Por bruno.dutra

Rio - Com um crescimento médio de 15% ao ano e uma demanda ainda reprimida por seus principais produtos — detergente líquido, esponja de aço e desinfetante —, a brasileira Bombril está investindo R$ 15 milhões no aumento de capacidade de armazenagem de sua planta na Via Anchieta (SP).

A ação faz parte da busca por ganho operacional que a empresa vem traçando nos últimos dois anos, desde a chegada de Marcos Scaldelai à presidência. Projetado com conceitos sustentáveis, o novo galpão será construído em São Bernardo do Campo (SP), onde está a sede da companhia, e aumentará em 40% a capacidade de armazenagem de produtos no local.
“Ainda temos muita demanda reprimida e estamos correndo atrás para modernizar dos nossos parques fabris. Um dos gargalos é a logística. E a capacidade de armazenagem é importante. Depois dos investimentos na planta do Nordeste, estamos investindo em Anchieta”, diz o presidente da Bombril, Marcos Scaldelai.

Os R$ 15 milhões fazem parte dos R$ 60 milhões previstos em investimentos para 2015. No ano passado, a Bombril investiu R$ 42,7 milhões, o que já representou uma aumento de mais de 68% em relação a 2013. Além do galpão, as prioridades para esse ano são a continuidade das modernizações para expandir a capacidade de produção e investimentos em tecnologia da informação (TI) para melhorar os custos operacionais.

A Bombril possui três unidades fabris: Via Anchieta (responsável por 70% da produção da empresa); Abreu e Lima, em Pernambuco, que concentra outros 20%; e Sete Lagoas, em Minas Gerais, com 10%. “Do nosso volume total de vendas, a produção de 10% a 15% estão em terceiros, porque são itens de nichos”, explica Scaldelai.
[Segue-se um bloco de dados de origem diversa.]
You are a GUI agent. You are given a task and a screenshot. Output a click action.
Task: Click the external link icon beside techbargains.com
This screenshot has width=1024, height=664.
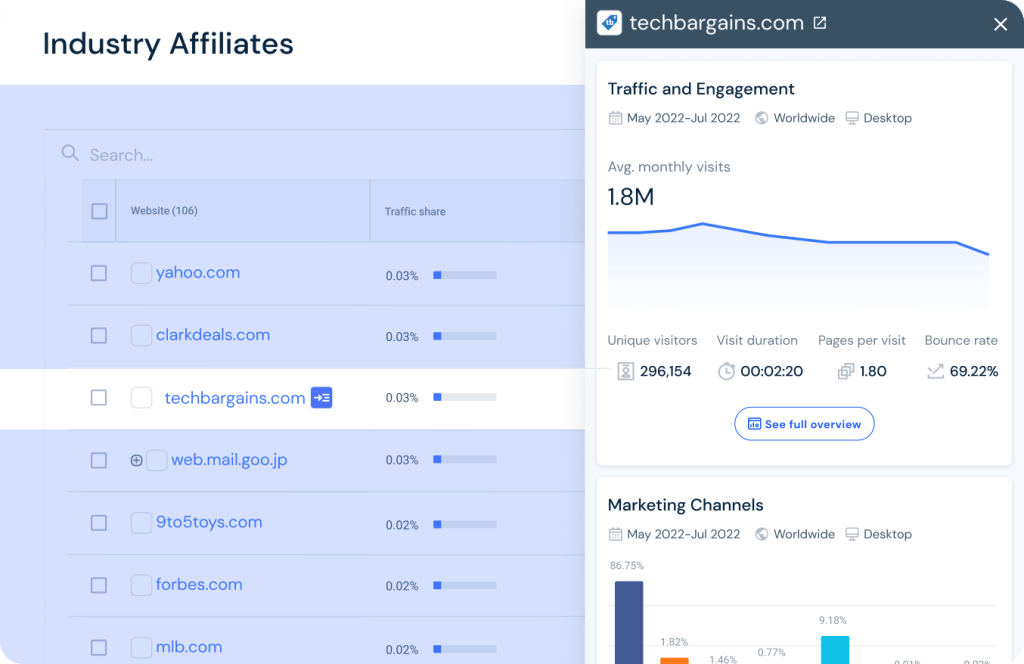820,22
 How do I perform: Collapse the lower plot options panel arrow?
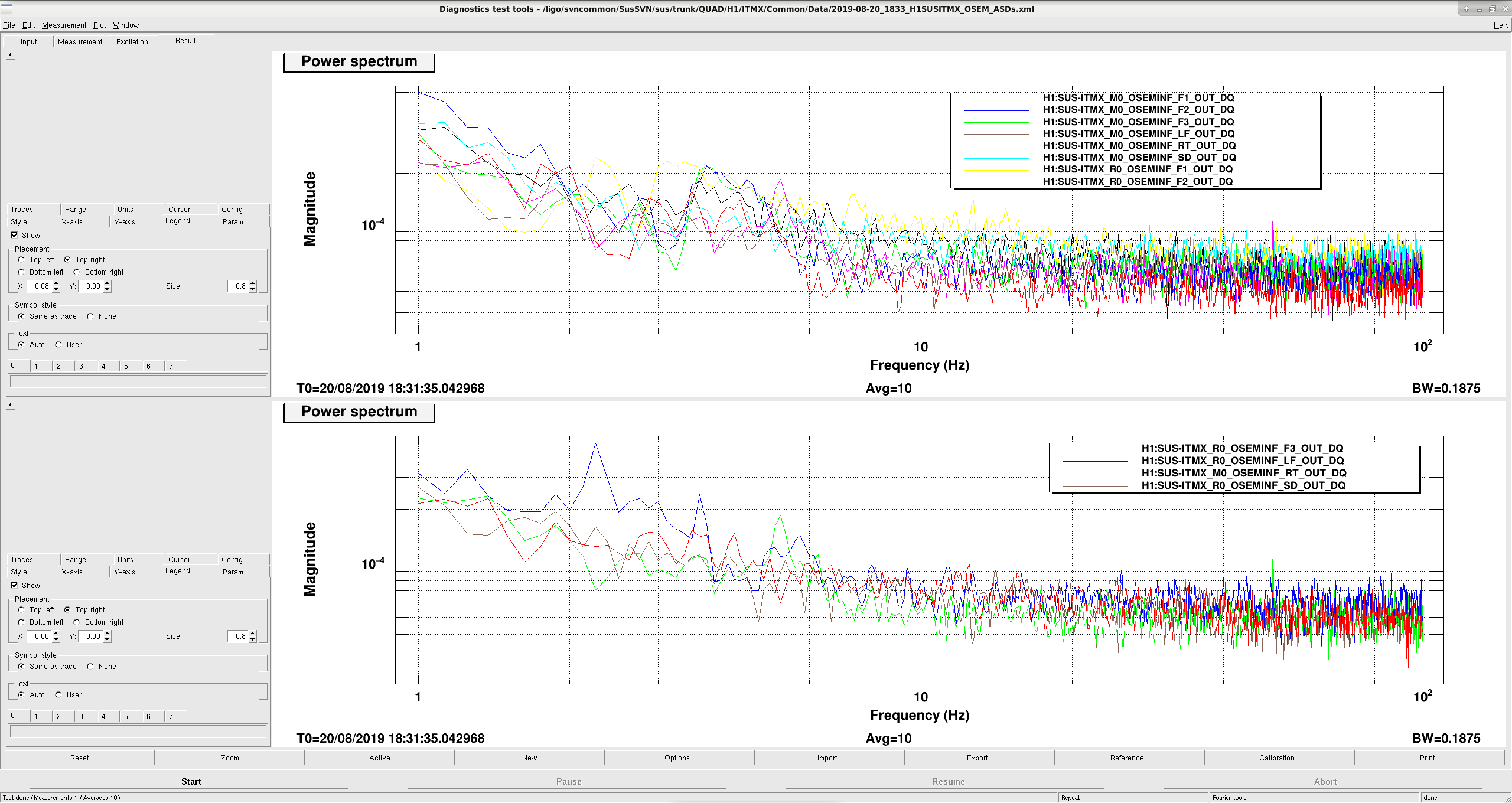[x=10, y=405]
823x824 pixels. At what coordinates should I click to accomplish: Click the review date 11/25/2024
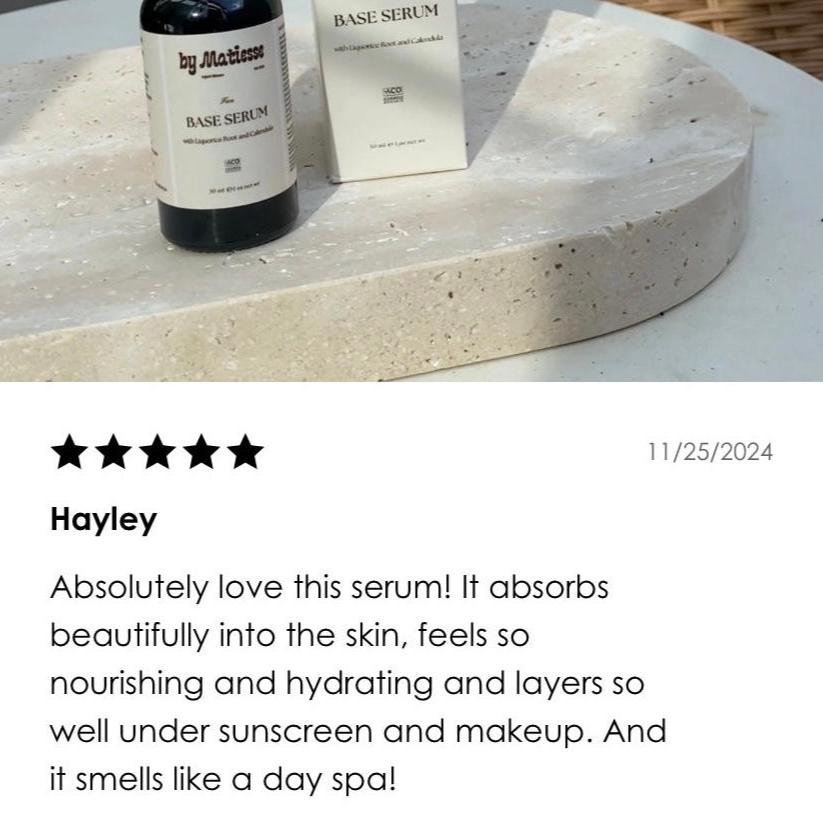[x=710, y=452]
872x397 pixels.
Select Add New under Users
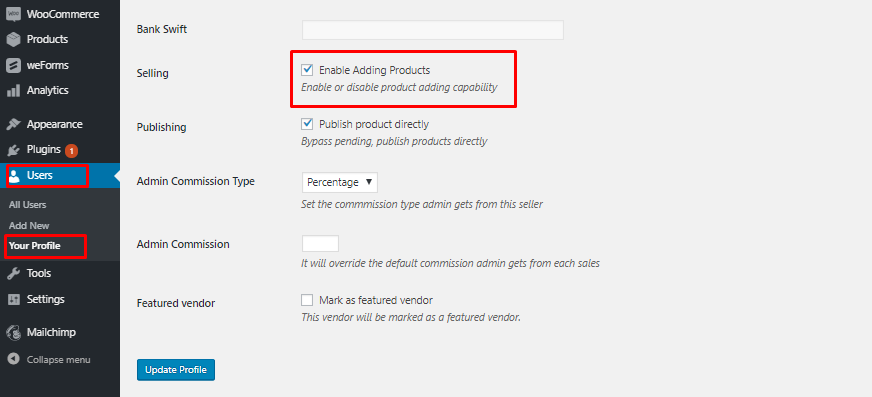click(x=29, y=226)
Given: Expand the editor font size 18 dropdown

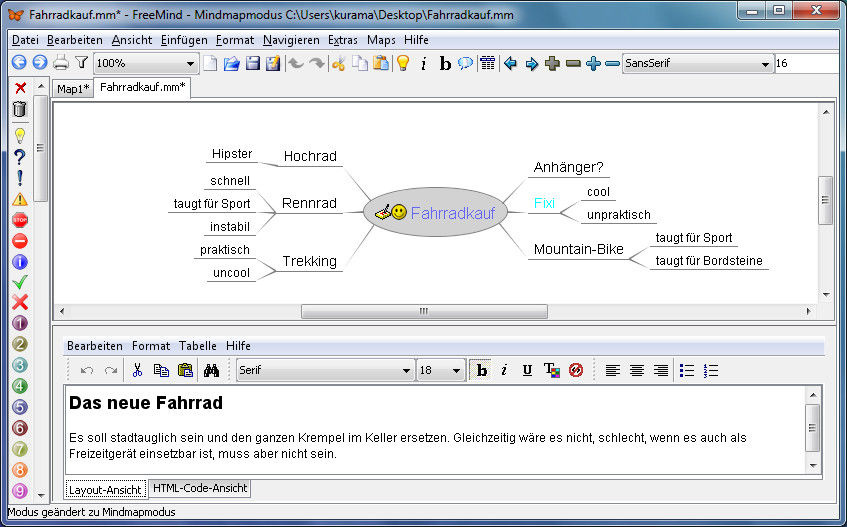Looking at the screenshot, I should click(456, 370).
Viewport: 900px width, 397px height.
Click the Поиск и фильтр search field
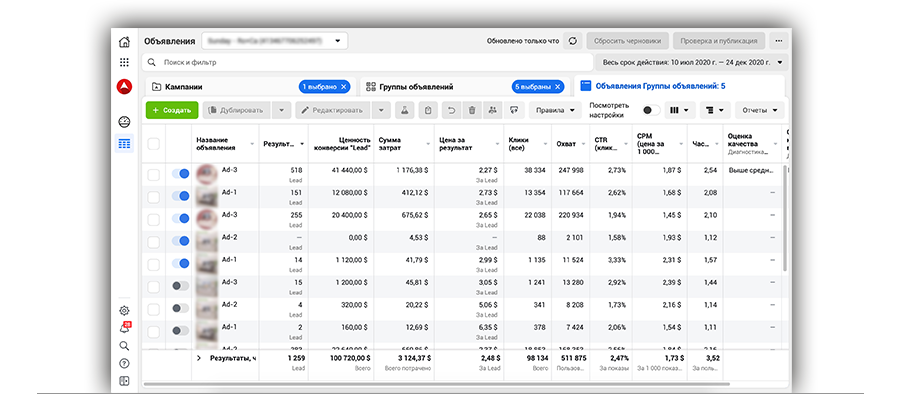(x=367, y=62)
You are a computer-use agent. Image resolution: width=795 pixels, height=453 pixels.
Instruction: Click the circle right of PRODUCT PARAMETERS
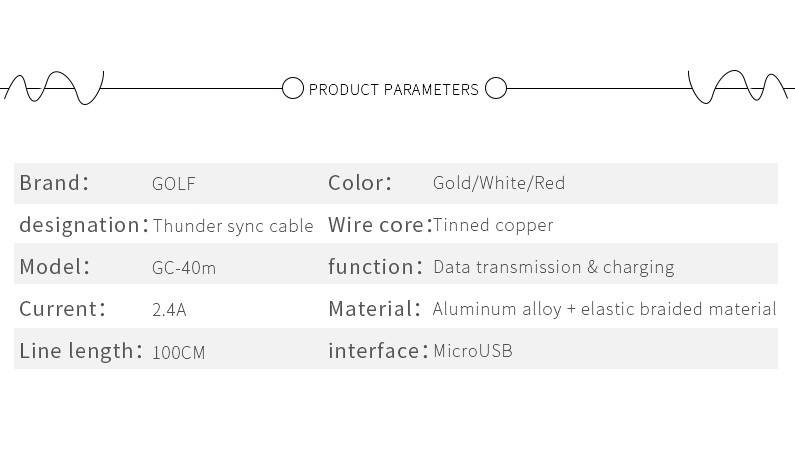(496, 89)
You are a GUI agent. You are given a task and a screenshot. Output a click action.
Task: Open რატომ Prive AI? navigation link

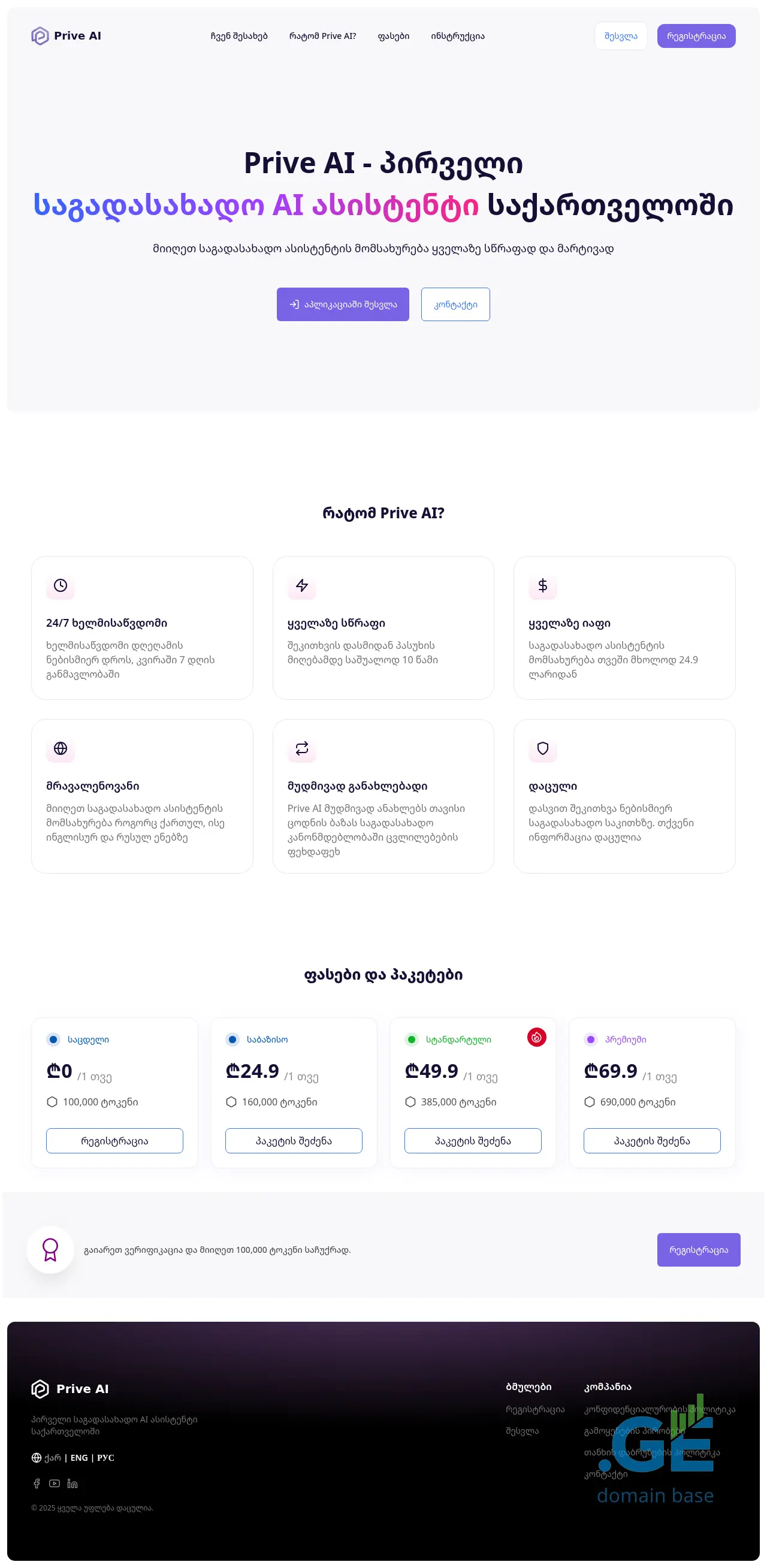tap(322, 37)
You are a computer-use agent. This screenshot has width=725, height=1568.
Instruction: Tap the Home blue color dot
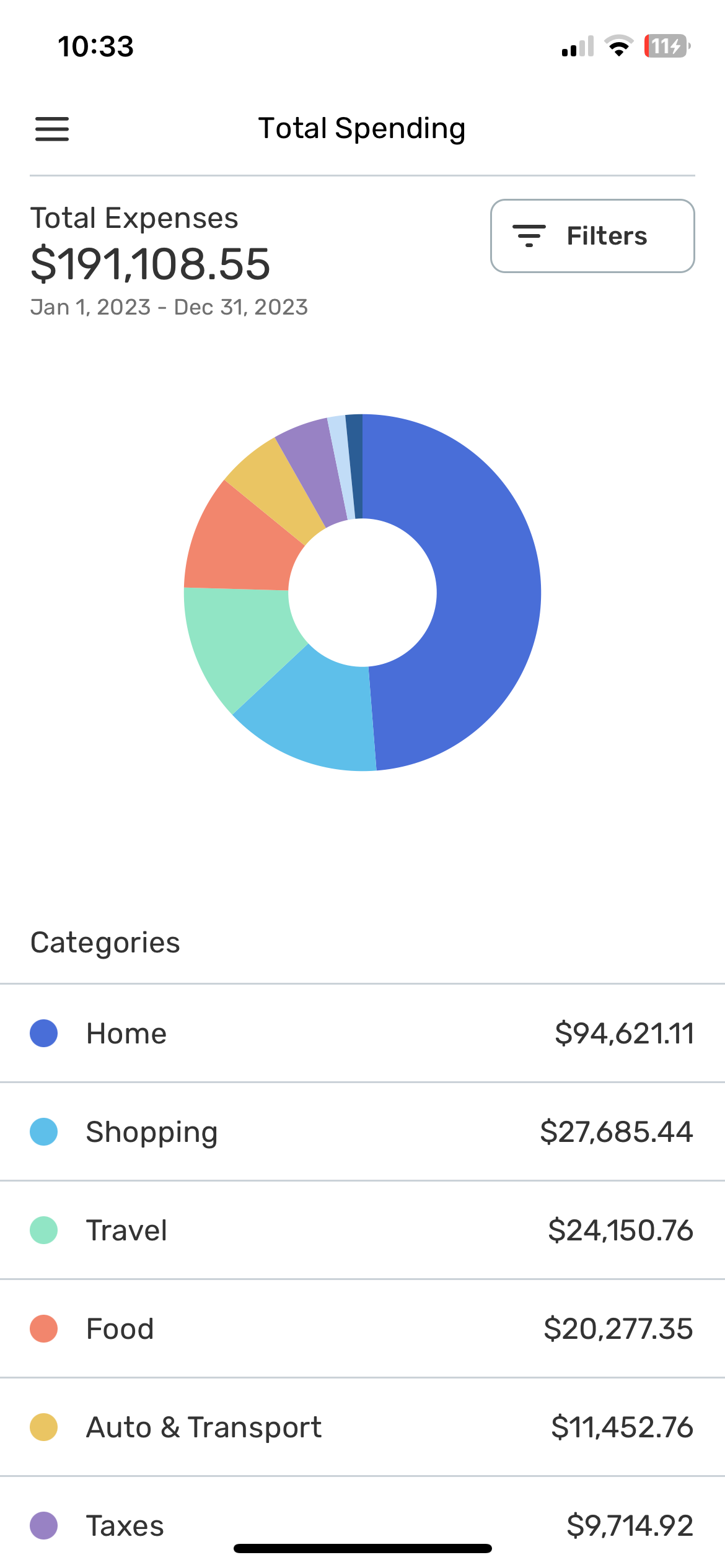(44, 1033)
Atualmente, a capacidade de produção das plantas da empresa é de 450 mil toneladas ao ano.

Uma nova fábrica no Norte do país, mais precisamente no Pará, é a próxima iniciativa. “Precisamos de uma planta lá para crescer na região e também no Nordeste”, diz o presidente. “Estamos finalizando o estudo de viabilidade para colocar a ideia em pé, com apoio do Governo do Estado. Fora isso, temos o desafio de buscar parcerias, pois temos que estar próximos do consumo. Isso é importante, principalmente para o detergente líquido, que envolve grandes custos logísticos com transporte”, completa ele.

Segundo Marcos Scaldelai, a Bombril caminha na contramão do segmento e ganhou participação de mercado em todas as categorias em que atua, chegando a 75% em esponja de aço e 24% em detergentes com a marca Limpol. “Ainda aumentamos nossa liderança com Pinho Bril, Kalipto e Lysoform em desinfetantes; e passamos da terceira para a segunda marca em amaciantes diluídos”, completa ele.

Com um aumento de 10,4% no volume de vendas e a redução de 2,6% nos custos de produção, a Bombril registrou receita bruta de R$ 1,62 bilhão em 2014. Para 2015, a meta é que o faturamento chegue à casa dos R$ 2 bilhões.

Outro ponto importante da estratégia da Bombril é o investimento em marketing, que, diz Scaldelai, corresponde a cerca de 3% da receita líquida, ou seja, R$ 70 milhões por ano. “Hoje ainda temos um investimento pequeno pelo tamanho que nós somos. Concorremos com gigantes internacionais que investem muito mais. Mesmo assim, em alguns momentos, no ano passado, ficamos como a terceira marca com maior visibilidade no país”, ressalta. Além de Carlos Moreno — o Garoto Bombril —, a marca traz em suas campanhas Ivete Sangalo, Monica Iozzi e Dani Calabresa. O mote é mostrar que toda a brasileira é uma diva.

“A televisão ainda concentra a maior parte dos investimentos, mas no ano passado fizemos muitas ações na internet e nas redes sociais, pois buscamos atrair o público jovem ”, destaca o presidente da Bombril.